PALM COAST — Plans for a convenience store and gas station at the corner of Pine Lakes Parkway and Wynnfield Drive have been submitted, and no matter how much residents complain, the city essentially said Tuesday that it can’t stop it from happening.
The City Council addressed the issue at Tuesday’s workshop. City officials reiterated private property rights protect commercial development on land that’s zoned for commercial use.
At Tuesday’s meeting, City Councilman Jason DeLorenzo said he has received “quite a few emails” about the plan.
If the city didn’t want the project to happen, it would have three options, Palm Coast Mayor Jon Netts said.
The city could try to purchase the property from the owner; the city could try to take the landowner to eminent domain; or, the city could rezone the property.
“Three options that I’m aware of, all of which will cost the city a tremendous amount of money,” Netts said.
A few years ago, the city faced a similar situation when a BP Gas station was planned for the intersection of Palm Harbor Parkway and Fellowship Drive.

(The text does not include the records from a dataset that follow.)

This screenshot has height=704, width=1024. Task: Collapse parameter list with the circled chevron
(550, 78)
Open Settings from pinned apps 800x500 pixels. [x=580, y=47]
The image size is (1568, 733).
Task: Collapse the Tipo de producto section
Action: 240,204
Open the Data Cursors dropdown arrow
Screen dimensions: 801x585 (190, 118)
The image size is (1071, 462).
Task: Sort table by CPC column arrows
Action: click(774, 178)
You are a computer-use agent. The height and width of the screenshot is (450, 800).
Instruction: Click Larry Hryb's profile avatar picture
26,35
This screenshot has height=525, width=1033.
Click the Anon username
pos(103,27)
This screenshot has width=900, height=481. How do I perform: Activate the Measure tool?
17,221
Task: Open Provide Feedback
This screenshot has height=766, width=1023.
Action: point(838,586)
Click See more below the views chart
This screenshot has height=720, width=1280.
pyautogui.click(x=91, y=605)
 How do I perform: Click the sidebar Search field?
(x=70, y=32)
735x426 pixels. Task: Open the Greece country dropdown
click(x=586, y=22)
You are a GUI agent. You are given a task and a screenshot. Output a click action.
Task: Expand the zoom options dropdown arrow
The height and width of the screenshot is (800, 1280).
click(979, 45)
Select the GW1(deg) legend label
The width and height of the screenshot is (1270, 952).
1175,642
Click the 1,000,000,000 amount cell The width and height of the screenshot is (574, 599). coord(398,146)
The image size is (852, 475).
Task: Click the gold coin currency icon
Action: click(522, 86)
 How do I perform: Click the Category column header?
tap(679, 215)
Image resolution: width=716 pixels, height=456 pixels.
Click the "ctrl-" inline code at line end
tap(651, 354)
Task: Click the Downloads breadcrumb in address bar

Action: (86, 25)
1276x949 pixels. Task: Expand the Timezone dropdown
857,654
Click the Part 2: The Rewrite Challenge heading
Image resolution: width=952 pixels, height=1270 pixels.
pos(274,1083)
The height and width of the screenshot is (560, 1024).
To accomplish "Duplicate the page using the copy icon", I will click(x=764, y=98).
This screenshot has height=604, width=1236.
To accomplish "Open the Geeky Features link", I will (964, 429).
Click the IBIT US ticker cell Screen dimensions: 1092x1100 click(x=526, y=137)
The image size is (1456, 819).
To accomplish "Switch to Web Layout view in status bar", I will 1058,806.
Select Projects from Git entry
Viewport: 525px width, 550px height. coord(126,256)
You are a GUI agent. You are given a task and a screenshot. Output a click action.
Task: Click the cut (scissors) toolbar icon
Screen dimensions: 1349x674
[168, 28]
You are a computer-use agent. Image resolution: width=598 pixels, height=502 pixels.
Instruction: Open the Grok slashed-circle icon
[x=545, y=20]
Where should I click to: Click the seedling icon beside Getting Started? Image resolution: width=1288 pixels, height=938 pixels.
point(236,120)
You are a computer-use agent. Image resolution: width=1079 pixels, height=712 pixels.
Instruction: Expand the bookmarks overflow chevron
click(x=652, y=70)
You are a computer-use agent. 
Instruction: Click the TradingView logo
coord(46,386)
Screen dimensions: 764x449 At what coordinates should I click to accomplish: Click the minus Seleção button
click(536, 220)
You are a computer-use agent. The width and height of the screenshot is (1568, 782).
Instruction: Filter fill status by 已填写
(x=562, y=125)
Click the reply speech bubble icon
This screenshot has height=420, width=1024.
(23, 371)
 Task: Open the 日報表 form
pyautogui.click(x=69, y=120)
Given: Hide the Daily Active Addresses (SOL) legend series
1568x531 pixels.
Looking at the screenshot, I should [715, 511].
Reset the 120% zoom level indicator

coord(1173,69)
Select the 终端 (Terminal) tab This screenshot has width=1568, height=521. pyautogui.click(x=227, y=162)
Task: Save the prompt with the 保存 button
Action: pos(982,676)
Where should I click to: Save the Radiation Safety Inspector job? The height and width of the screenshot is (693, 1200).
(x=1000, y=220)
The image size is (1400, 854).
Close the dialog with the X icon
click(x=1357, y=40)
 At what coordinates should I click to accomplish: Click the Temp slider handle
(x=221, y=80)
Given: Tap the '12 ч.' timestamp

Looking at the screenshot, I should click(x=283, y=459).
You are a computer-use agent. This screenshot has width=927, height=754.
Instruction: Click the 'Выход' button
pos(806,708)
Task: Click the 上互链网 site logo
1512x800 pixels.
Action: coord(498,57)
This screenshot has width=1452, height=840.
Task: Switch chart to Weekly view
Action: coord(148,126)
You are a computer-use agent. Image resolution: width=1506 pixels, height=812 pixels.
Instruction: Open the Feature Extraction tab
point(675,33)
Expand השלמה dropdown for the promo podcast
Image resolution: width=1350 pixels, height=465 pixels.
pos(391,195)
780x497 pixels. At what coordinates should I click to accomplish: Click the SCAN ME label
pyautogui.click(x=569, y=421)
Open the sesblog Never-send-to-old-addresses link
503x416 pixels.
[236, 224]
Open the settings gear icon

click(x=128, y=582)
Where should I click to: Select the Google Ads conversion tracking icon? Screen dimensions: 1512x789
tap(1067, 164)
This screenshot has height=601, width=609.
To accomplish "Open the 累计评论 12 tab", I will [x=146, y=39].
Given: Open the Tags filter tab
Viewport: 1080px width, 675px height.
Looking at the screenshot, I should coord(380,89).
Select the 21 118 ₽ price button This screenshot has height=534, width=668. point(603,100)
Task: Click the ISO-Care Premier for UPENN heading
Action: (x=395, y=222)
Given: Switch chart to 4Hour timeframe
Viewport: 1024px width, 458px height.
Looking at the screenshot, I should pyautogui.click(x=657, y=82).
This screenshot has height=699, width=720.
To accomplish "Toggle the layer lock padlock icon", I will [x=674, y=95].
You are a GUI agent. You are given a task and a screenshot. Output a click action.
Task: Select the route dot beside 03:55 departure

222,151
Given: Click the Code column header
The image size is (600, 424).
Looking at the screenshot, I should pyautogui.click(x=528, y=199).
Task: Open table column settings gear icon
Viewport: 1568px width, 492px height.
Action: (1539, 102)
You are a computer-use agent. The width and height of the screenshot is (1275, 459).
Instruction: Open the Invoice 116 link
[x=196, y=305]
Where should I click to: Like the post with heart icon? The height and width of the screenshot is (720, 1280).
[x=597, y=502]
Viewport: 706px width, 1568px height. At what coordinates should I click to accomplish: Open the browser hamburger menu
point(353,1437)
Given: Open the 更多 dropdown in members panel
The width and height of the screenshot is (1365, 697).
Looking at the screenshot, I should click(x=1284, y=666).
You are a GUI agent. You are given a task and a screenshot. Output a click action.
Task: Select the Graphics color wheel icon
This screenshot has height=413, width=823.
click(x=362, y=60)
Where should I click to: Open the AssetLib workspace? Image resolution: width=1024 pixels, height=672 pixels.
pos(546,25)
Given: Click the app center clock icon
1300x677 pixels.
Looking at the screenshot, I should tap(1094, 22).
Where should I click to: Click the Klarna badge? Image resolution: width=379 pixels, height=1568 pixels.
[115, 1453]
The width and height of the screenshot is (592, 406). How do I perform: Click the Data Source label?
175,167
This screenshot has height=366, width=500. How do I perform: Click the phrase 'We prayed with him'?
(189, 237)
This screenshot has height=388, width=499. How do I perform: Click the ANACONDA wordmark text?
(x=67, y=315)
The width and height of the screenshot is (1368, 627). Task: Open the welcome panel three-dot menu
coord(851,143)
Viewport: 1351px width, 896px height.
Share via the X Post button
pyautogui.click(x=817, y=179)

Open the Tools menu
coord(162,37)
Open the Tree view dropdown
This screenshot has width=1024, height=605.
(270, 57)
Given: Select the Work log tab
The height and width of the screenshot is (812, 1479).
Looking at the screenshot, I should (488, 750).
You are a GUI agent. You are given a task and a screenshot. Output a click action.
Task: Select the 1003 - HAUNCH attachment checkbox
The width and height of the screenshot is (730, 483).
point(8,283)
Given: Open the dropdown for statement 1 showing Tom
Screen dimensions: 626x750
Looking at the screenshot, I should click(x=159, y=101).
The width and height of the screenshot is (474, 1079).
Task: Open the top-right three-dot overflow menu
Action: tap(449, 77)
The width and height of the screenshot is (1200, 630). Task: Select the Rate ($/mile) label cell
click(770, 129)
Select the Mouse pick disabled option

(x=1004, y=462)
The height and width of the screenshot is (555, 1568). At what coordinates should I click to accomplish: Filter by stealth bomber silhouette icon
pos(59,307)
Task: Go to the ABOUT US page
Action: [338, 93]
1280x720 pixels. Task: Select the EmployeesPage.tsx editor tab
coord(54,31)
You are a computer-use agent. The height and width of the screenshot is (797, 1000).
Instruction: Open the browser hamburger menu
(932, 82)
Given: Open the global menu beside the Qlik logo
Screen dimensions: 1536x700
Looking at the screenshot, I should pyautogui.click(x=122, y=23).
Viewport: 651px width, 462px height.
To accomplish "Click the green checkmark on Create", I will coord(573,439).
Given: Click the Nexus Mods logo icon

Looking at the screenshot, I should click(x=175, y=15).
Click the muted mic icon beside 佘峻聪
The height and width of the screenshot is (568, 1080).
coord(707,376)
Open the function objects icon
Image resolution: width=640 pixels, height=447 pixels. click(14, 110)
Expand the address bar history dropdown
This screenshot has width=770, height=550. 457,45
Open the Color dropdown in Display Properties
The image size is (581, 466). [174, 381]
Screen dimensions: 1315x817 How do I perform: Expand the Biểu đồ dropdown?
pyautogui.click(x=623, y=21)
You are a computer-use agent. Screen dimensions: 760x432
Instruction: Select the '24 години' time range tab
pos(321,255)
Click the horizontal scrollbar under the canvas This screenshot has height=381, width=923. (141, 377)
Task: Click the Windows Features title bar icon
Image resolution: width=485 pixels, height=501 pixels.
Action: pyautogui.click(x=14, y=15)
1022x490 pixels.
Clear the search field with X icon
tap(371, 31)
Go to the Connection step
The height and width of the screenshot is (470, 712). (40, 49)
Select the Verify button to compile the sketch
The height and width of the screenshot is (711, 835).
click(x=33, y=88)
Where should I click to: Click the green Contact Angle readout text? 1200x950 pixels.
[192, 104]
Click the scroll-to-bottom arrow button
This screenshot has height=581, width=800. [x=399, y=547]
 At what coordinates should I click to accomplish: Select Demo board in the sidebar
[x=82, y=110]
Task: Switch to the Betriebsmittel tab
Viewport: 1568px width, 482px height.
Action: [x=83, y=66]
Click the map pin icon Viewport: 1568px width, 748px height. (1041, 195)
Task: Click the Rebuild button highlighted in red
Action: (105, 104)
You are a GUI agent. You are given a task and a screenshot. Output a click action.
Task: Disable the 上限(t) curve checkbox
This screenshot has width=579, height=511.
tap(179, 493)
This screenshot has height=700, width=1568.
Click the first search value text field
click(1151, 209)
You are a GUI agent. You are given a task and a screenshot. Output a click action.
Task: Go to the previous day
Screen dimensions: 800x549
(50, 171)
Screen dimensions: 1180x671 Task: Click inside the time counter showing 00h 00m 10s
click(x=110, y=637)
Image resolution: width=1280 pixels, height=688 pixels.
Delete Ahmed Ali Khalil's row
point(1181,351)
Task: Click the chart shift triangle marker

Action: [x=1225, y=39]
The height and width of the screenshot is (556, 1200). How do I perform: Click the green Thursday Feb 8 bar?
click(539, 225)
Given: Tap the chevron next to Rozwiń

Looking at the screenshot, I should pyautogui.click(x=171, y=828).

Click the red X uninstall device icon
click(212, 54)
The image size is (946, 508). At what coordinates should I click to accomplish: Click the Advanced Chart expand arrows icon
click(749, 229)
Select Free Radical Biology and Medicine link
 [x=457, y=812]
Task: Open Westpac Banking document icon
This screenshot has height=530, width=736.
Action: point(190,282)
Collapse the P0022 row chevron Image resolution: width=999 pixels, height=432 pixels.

Netts called the impact of the gas station on the neighborhood “negligible.”
Cindi Lane, communications and marketing manager for the city, confirmed plans have been submitted.
“They’re under staff review,” Lane said, adding that nothing has been approved yet. “We’re evaluating the site plan to ensure compliance with our Land Development Code.”
Lane said she is aware of one letter sent to the city in regard to the proposal and several phone calls with residents asking questions.
“A lot of the residents I talk to think the city is omnipotent,” City Councilman Bill McGuire said. “They think we can do anything we want to.”
City officials said Tuesday there’s no action for the City Council to take.
City Manager Jim Landon compared the gas station project to the fourth McDonald's that is being built along Belle Terre Parkway.
Landon said he recently got an email from a resident stating that there are enough McDonald's and fast-food restaurants already in town.
"The private market controls that," he said. "We do not."
Click here for a Google Maps image of the intersection where the proposed convenience store and gas station could go.
BOX: In the zone
The land in question is zoned as Commercial-2, meaning the following are permitted without any special exception: houses of worship, bars or nightclubs without live entertainment, liquor stores, sandwich shops, bakeries, dinner theaters, pizza delivery or takeout, restaurants with or without drive-thrus, elementary or secondary schools, medical or dental labs, banks, mail-order facilities, medical or professional offices, outpatient facilities, temporary employment agencies, veterinarians, bed and breakfast inns, hotels, motels, parks, indoor recreation, assisted living facilities, art dealers, hardware stories, retail, florists, model home centers, plant nurseries, sporting goods stories, adult day care centers, bail bonding, landscaping services, automobile driving schools, convenience stores, service stations.
The minimum lot size is 20,000 square feet, and the maximum building height allowed is 100 feet.
Sixty-eight comments were left on the Palm Coast Observer's Facebook page on this story. Here are a few:
Grace Wojcie Zultowski: The area they're talking about is residential! It would perhaps make sense if a gas station went in on Pine Lakes and Palm Coast Parkway or Pine Lakes and Belle Terre, because those are commercial. The Wynnfield location stinks! It should be rezoned. Yes, we do need one on the corner of 100 and Belle Terre!
Beverly Garces: I live in the area & have 3 small children. We use the bike path often. I will not feel they are as safe if you put a gas station there, more traffic, people hanging out, etc. ... It is a residential area, not enough traffic to warrant a gas station. ... No no no ... Put it at Belle Terre & 100, or on US1. There's all sorts of gas stations on Palm Coast Parkway. Leave our neighborhood alone
David B. Hayes: Yes. (We) need one. Have to drive to one of the main arteries to gas up. It's like 7 miles out of the way.
Frank Corsillo: We the residents have the power to boycott a business that will have a negative impact on our community. Any business will not only detract from the beauty of the area, but will also pose a safety issue to children using the school bus, joggers-bikers-walkers utilizing the trail! Pine Lakes Pkwy is bordered by a golf course which adds an additional element of beauty for those using the trail, a gas station will destroy the picturesque quality of the current trail.